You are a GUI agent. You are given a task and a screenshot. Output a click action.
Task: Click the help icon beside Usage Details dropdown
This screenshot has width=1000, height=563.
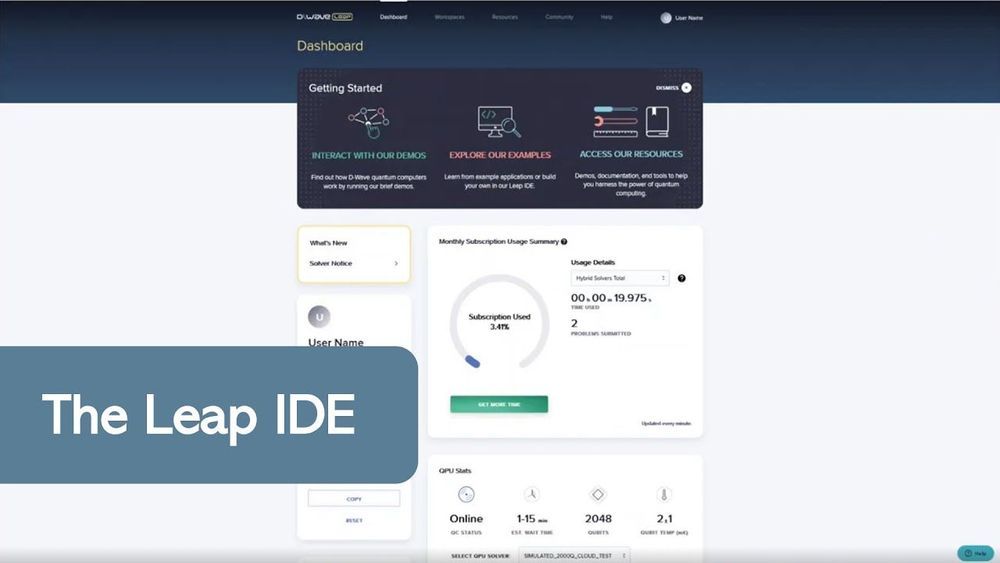682,278
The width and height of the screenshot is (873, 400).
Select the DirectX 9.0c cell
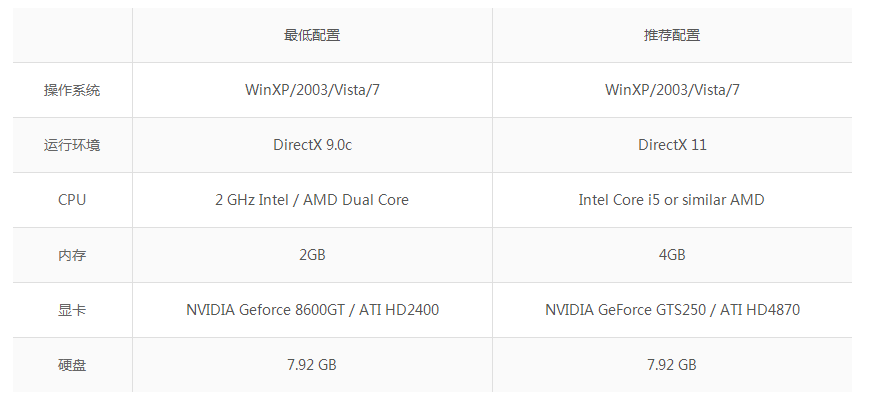[x=312, y=145]
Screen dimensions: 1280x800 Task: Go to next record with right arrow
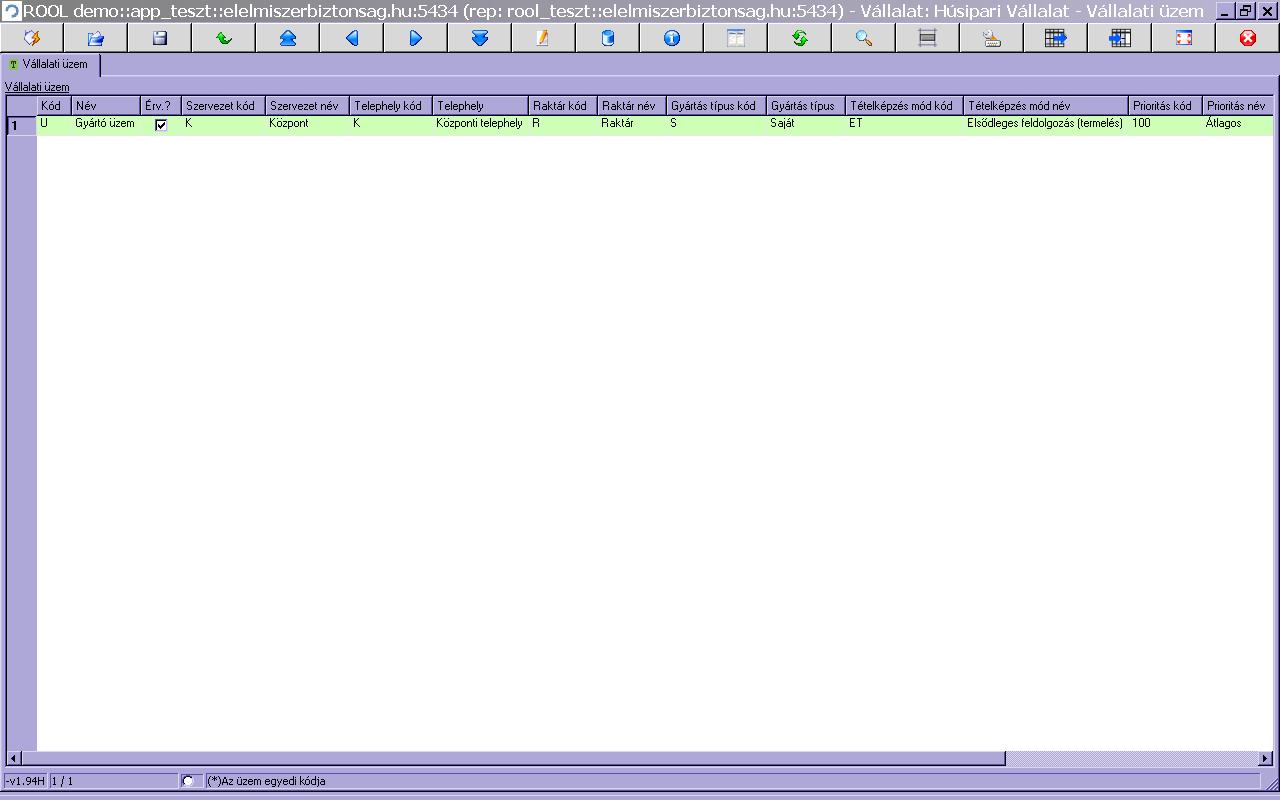pyautogui.click(x=415, y=38)
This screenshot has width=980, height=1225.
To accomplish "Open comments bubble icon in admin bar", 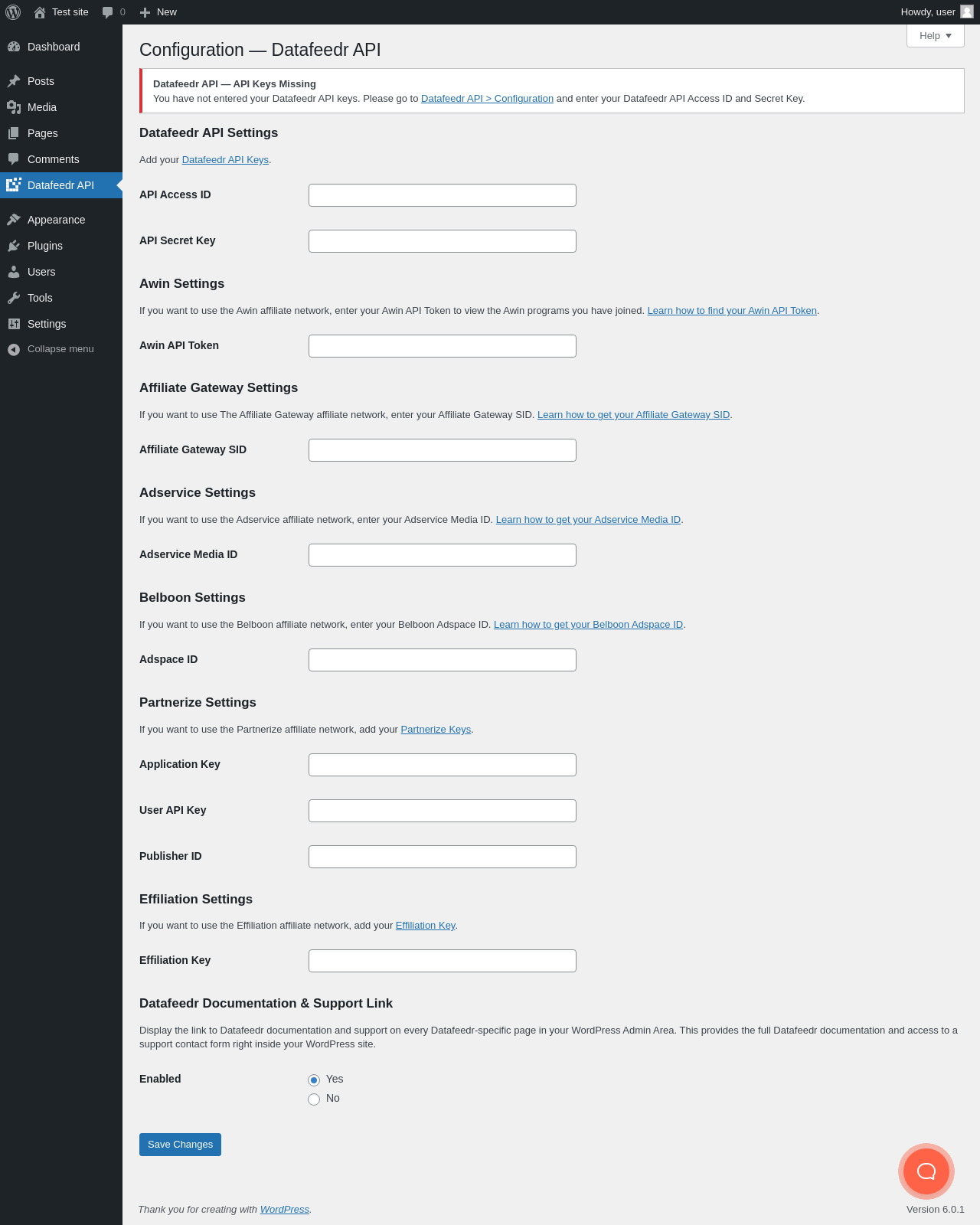I will 108,12.
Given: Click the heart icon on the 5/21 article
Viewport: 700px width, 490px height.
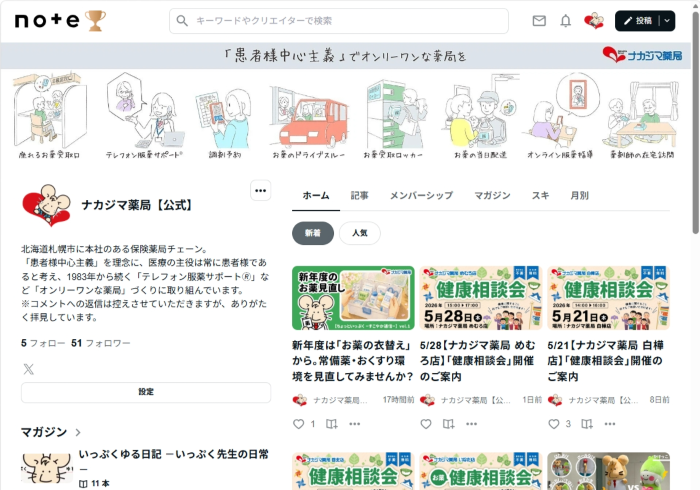Looking at the screenshot, I should pos(553,424).
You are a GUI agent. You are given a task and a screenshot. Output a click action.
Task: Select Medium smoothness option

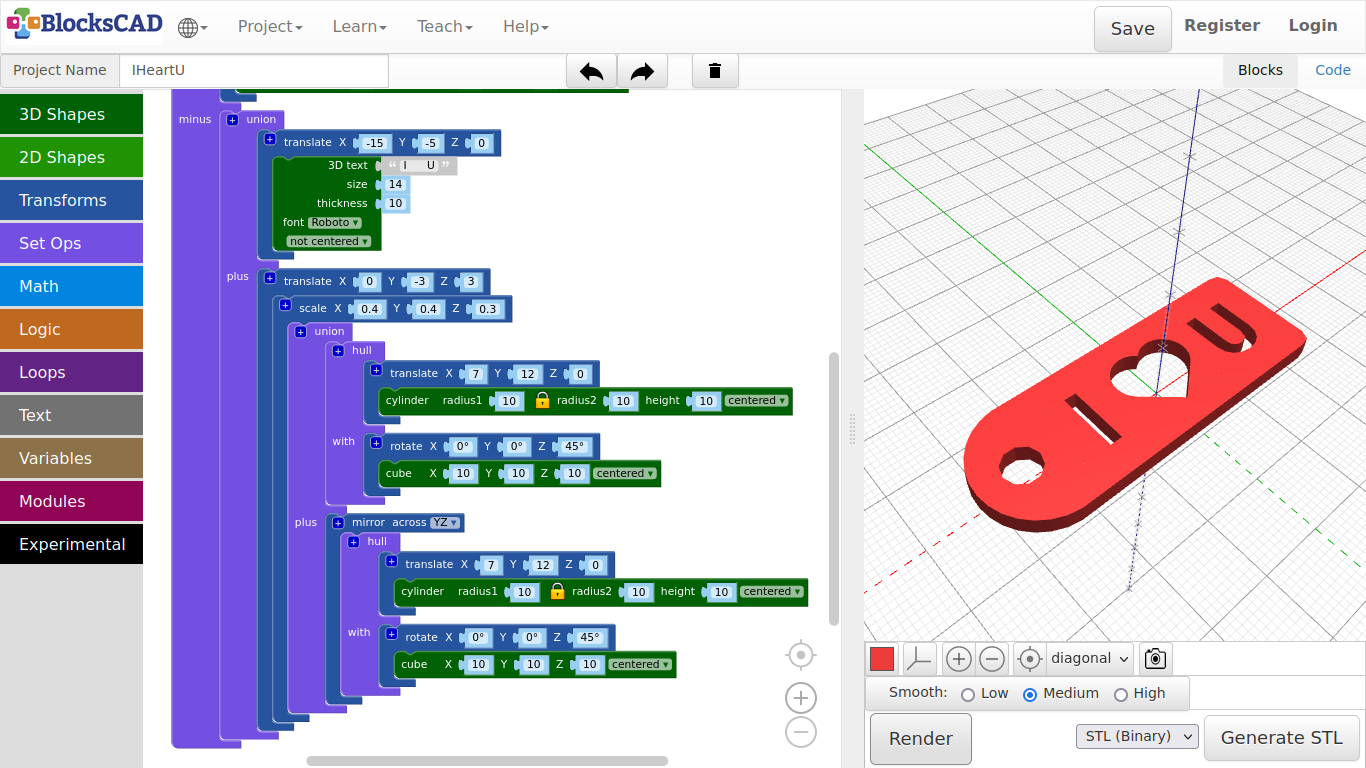pyautogui.click(x=1030, y=694)
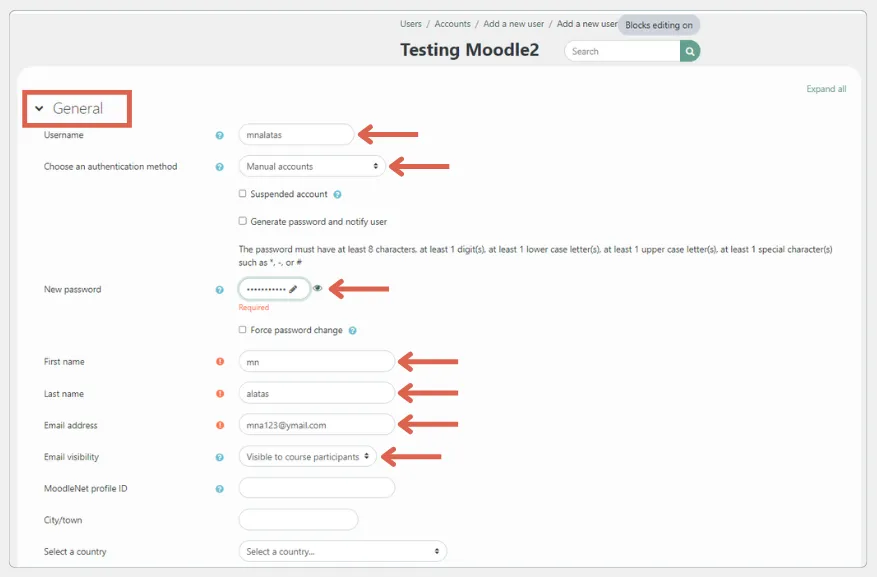Click help icon beside Suspended account
This screenshot has width=877, height=577.
(337, 194)
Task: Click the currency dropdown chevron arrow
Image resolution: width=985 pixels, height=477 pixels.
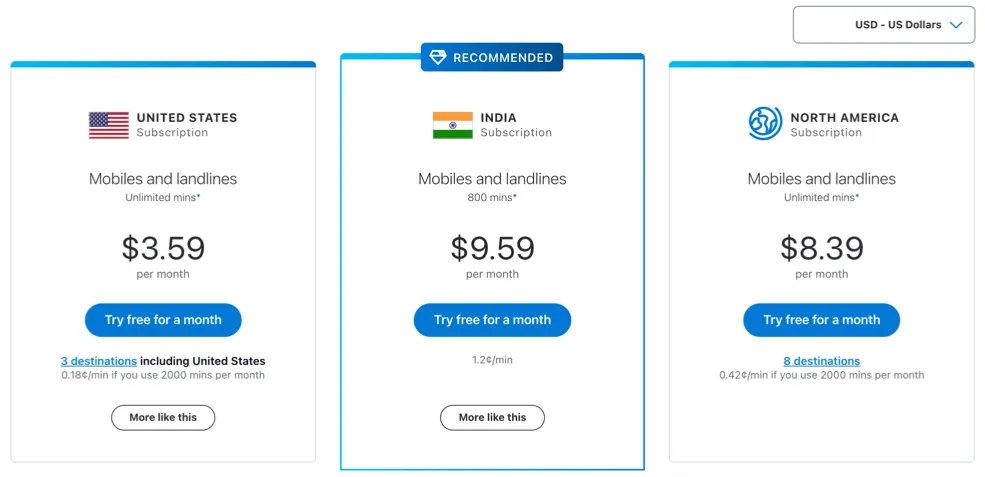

☆ ☆ ☆ ☆

**Activity**. In the material above, find the lines that contain "dropdown" and show them.

**Your response**.
Task: Click the help icon beside Usage Details dropdown
Task: Click the currency dropdown chevron arrow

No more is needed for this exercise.